VGN - Após seis anos da criação da Rede, o senhor considera que houve uma mudança de cultura institucional no enfrentamento à violência doméstica na região?

Mudamos muito. Hoje a comunicação é maior, fluída, e pessoal. Totalmente diferente de uma comunicação via correio eletrônico como antigamente. Valorizamos a pluralidade de saberes, desta forma todas as instituições possuem equânime poder de decisão no âmbito das intervenções. A intersetorialidade passou a ser uma prática consolidada, com ações coordenadas e integradas entre as instituições, o que tem fortalecido significativamente o enfrentamento à violência contra as mulheres.

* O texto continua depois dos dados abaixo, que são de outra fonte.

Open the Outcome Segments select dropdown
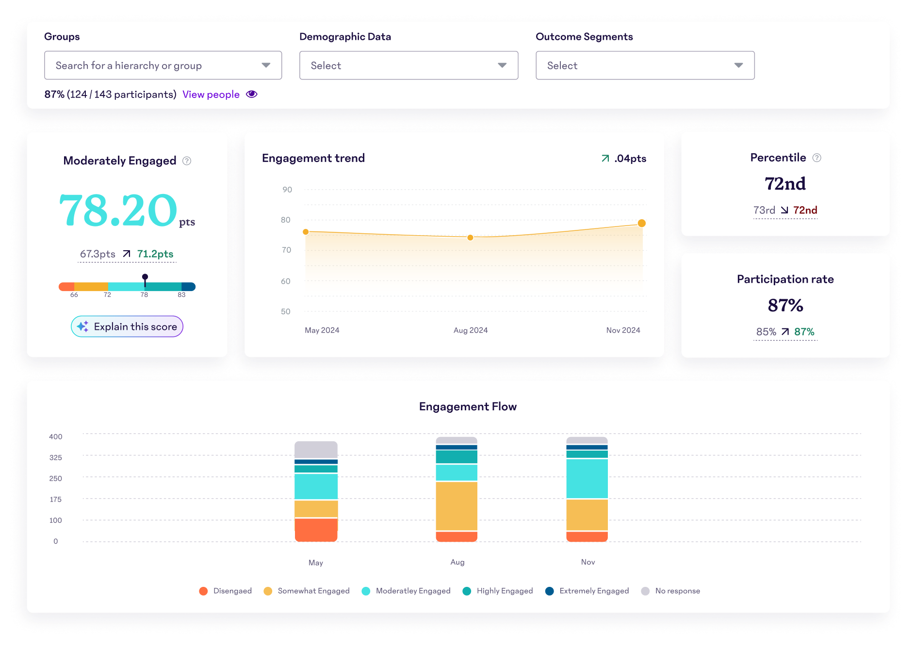914x647 pixels. tap(645, 65)
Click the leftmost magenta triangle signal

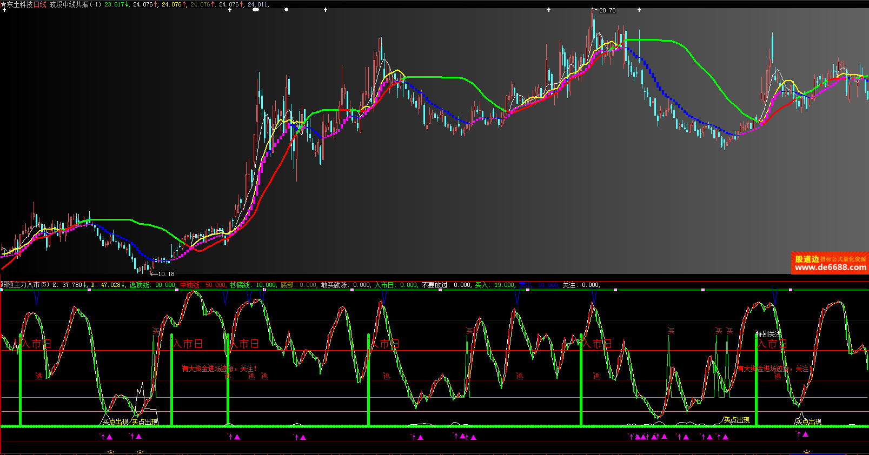click(109, 437)
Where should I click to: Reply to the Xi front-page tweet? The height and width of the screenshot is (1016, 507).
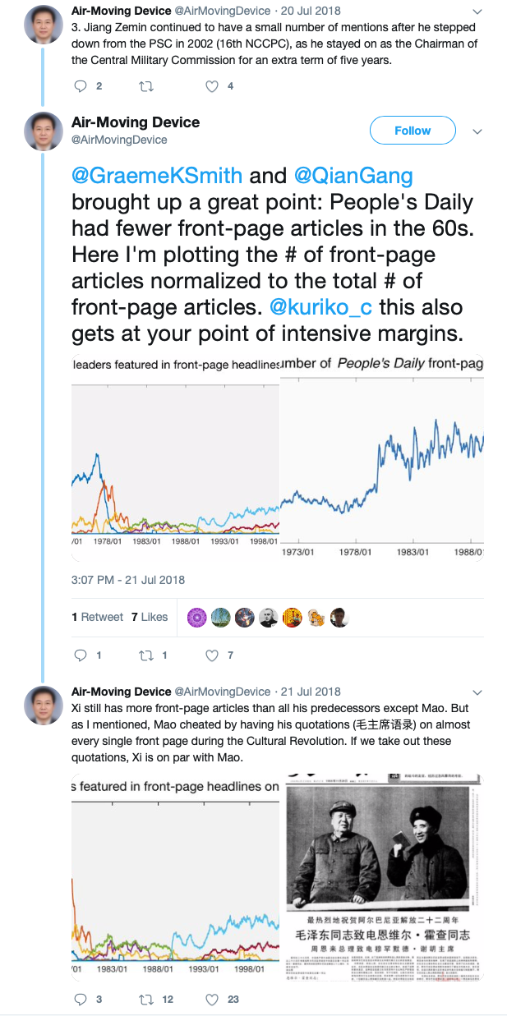click(81, 1000)
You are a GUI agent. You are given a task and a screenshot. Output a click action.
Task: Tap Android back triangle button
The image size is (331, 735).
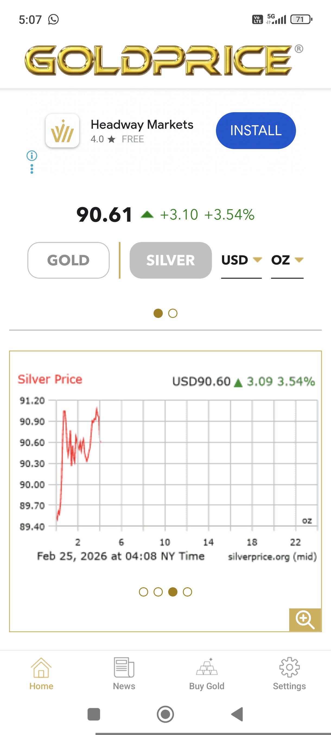[237, 714]
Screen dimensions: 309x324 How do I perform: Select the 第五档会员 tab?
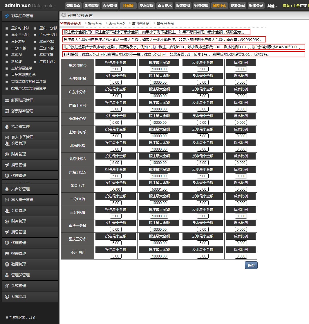point(165,24)
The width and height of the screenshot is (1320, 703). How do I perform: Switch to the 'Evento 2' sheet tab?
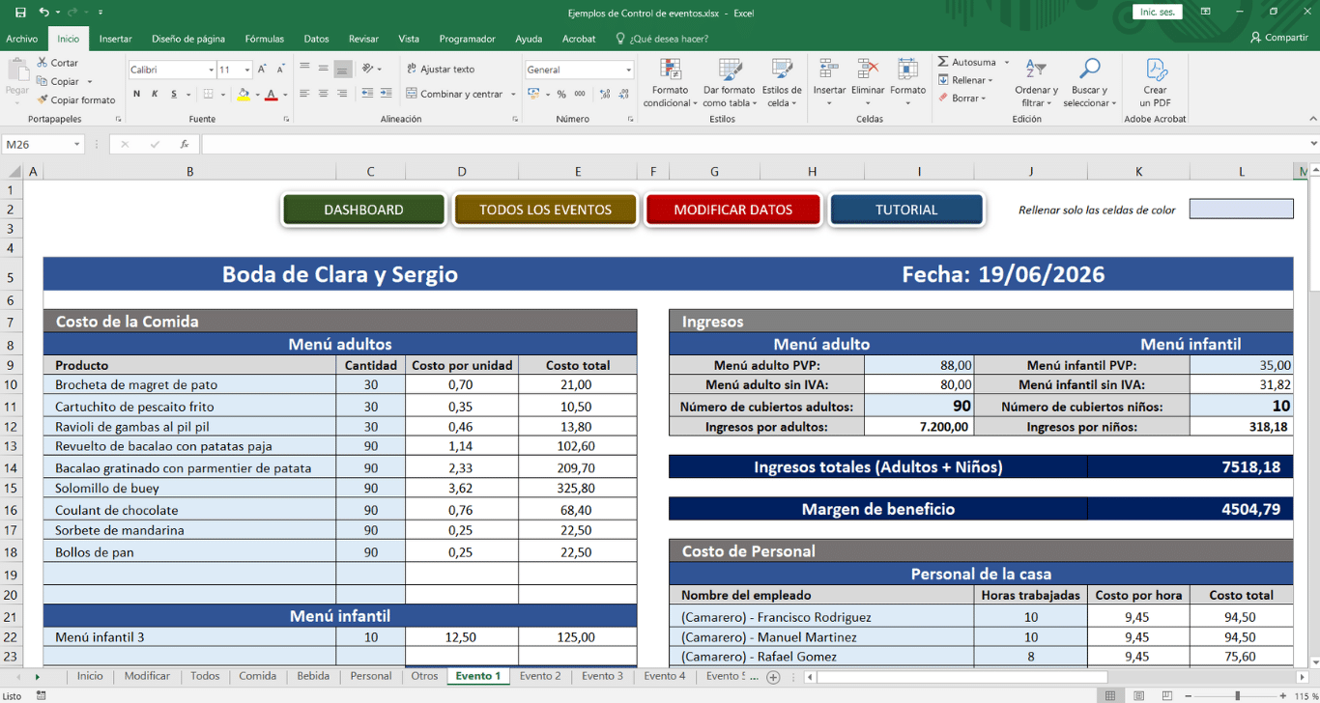click(539, 676)
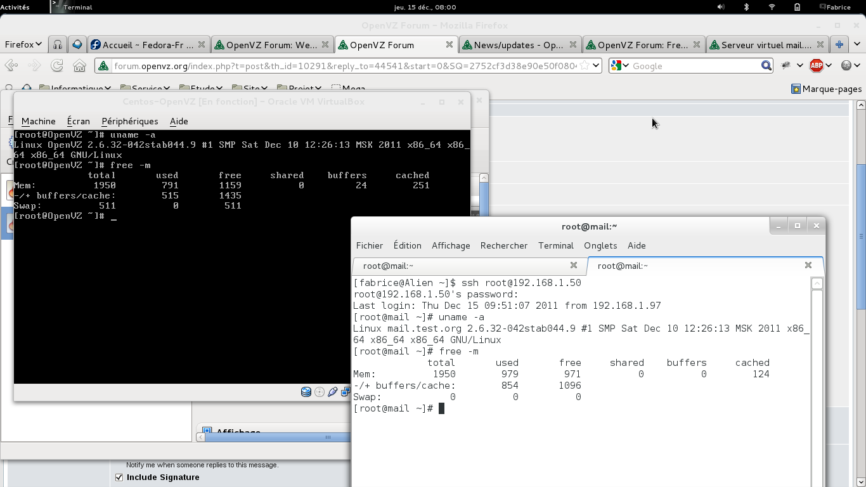Open the Édition menu in the terminal

pyautogui.click(x=407, y=245)
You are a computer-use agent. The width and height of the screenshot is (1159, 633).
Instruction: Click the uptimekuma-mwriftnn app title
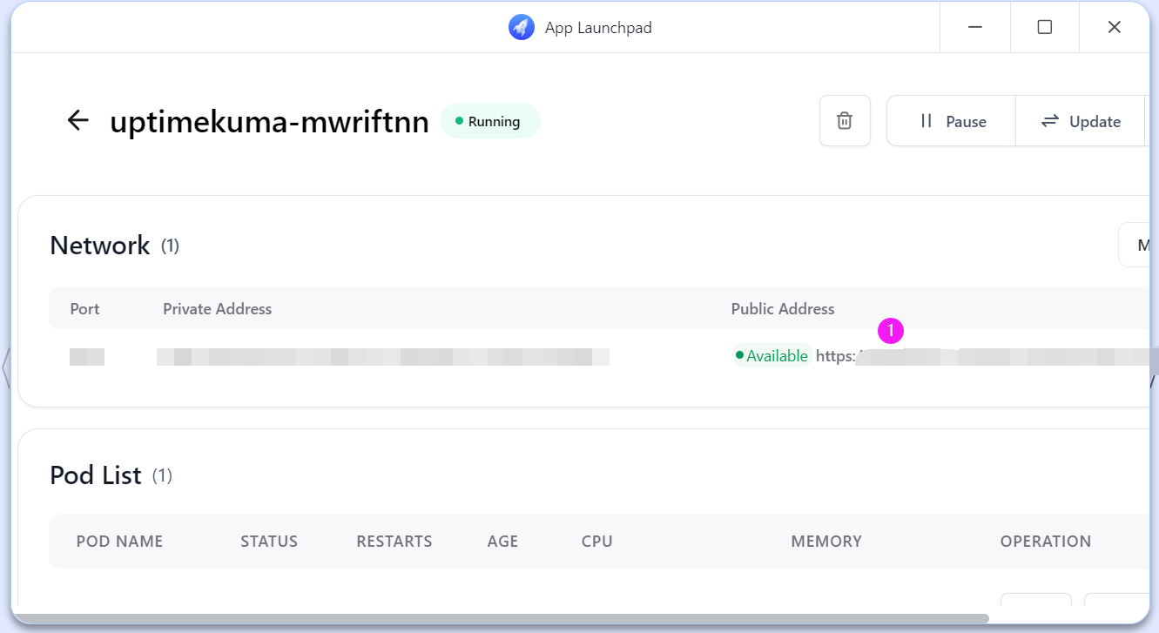click(x=269, y=122)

VGN - Para encerrar, que mensagem o senhor gostaria de deixar às mulheres vítimas de violência e aos profissionais que atuam nessa causa diariamente?

Marcelo Araújo - Às mulheres vítimas de violência: você não está sozinha. Há uma rede de proteção que acredita na sua força, na sua dignidade e no seu direito de viver com segurança, liberdade e respeito. Denunciar não é apenas um ato de coragem — é também um ato de amor-próprio e de proteção à sua vida e à de outras mulheres. Sabemos que o caminho pode ser doloroso, mas existe amparo, escuta e acolhimento. Cada passo que você dá em direção à sua autonomia e segurança representa um avanço coletivo na luta contra a violência de gênero. Confie: há profissionais, serviços e instituições comprometidas em caminhar ao seu lado, sem julgamento, com empatia e seriedade. Aos profissionais da Rede de Enfrentamento: vocês são pilares fundamentais na construção de uma sociedade mais justa e segura para todas as mulheres. O trabalho que realizam, muitas vezes silencioso e invisível, salva vidas. Mesmo diante das limitações estruturais, da sobrecarga e dos desafios persistentes, é a atuação comprometida e intersetorial que tem promovido avanços concretos, como a redução de boletins de ocorrência, o aumento da efetividade judicial e a ampliação dos serviços de proteção. Sigam firmes, com ética, sensibilidade e resistência. Cuidar de quem cuida também é essencial — por isso, que a valorização e a formação continuada façam parte da nossa prática cotidiana. A transformação social começa na escuta qualificada, no atendimento humanizado e na luta conjunta por equidade de gênero.